┌─ EXTRACTED RECORDS
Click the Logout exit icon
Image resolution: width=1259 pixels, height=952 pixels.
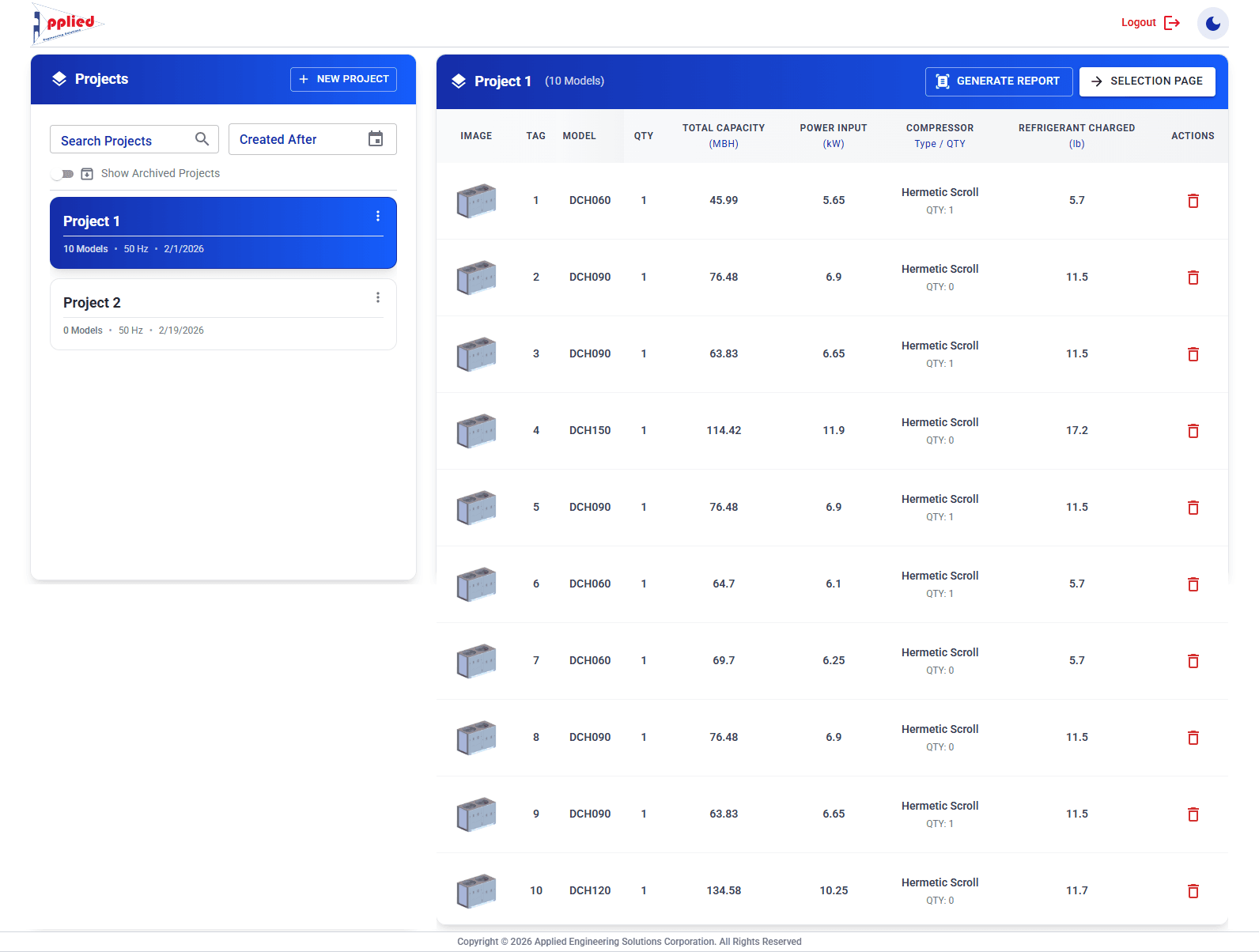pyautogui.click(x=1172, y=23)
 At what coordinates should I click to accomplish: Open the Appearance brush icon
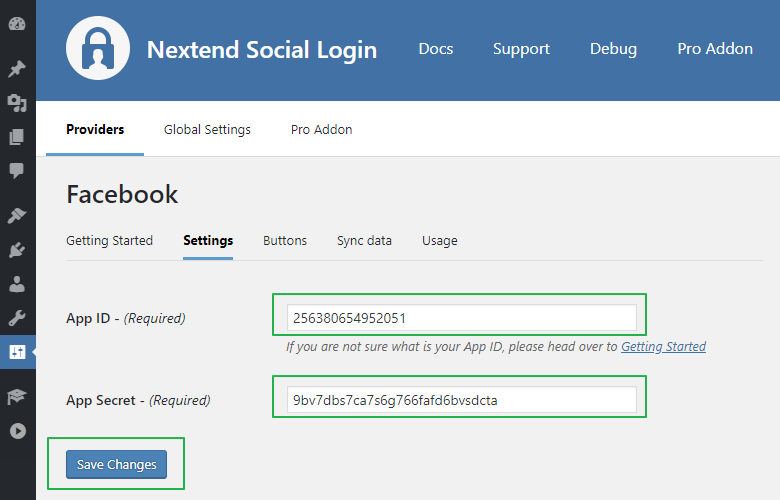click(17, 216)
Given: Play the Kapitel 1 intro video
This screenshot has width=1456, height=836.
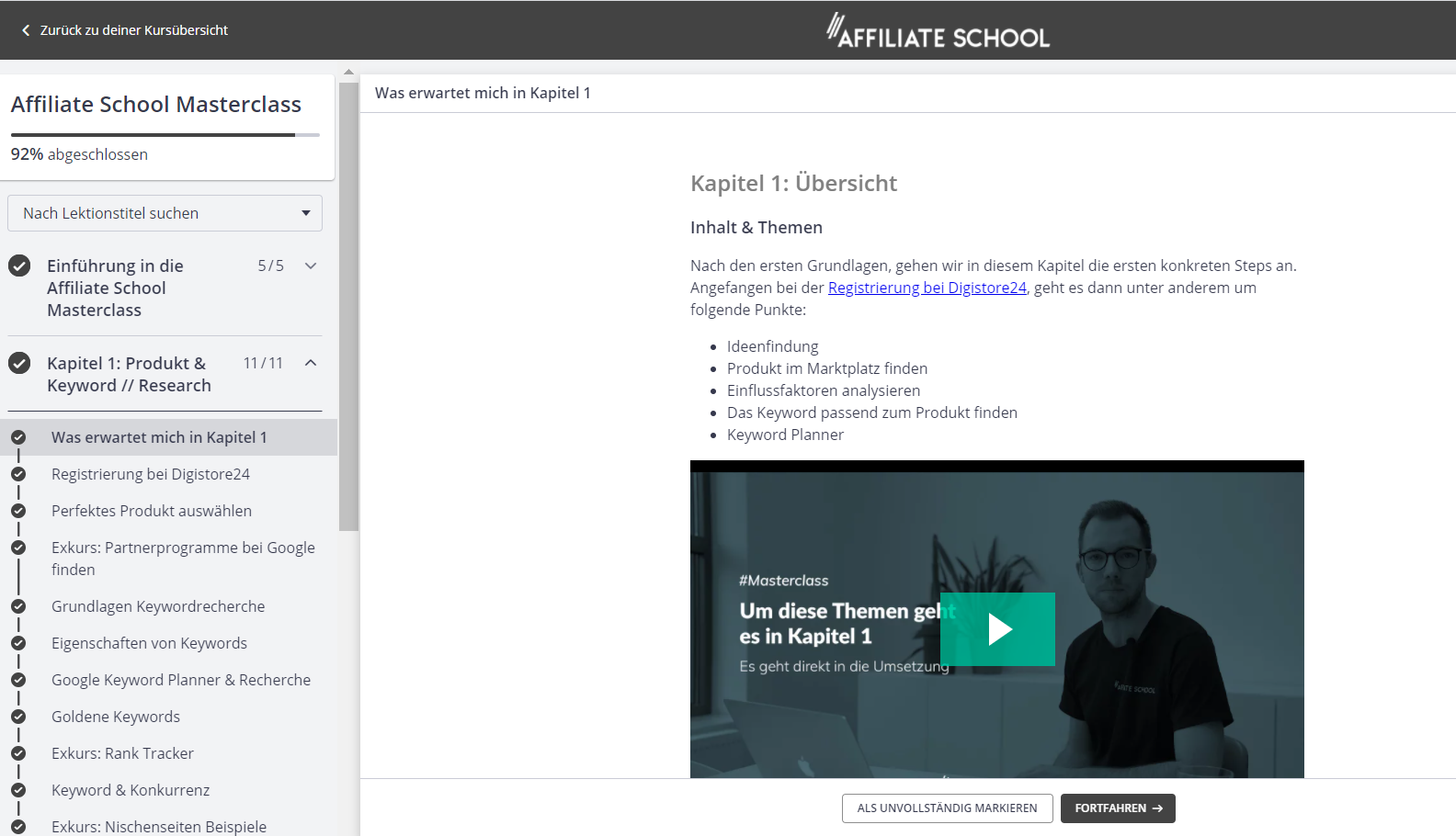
└─
### WHAT NEEDS TO BE DONE
Could you set down word for word each line from the one holding "Given: Play the Kapitel 1 intro video" through the end of the material above, without any pictures?

### OUTPUT
Given: Play the Kapitel 1 intro video
This screenshot has width=1456, height=836.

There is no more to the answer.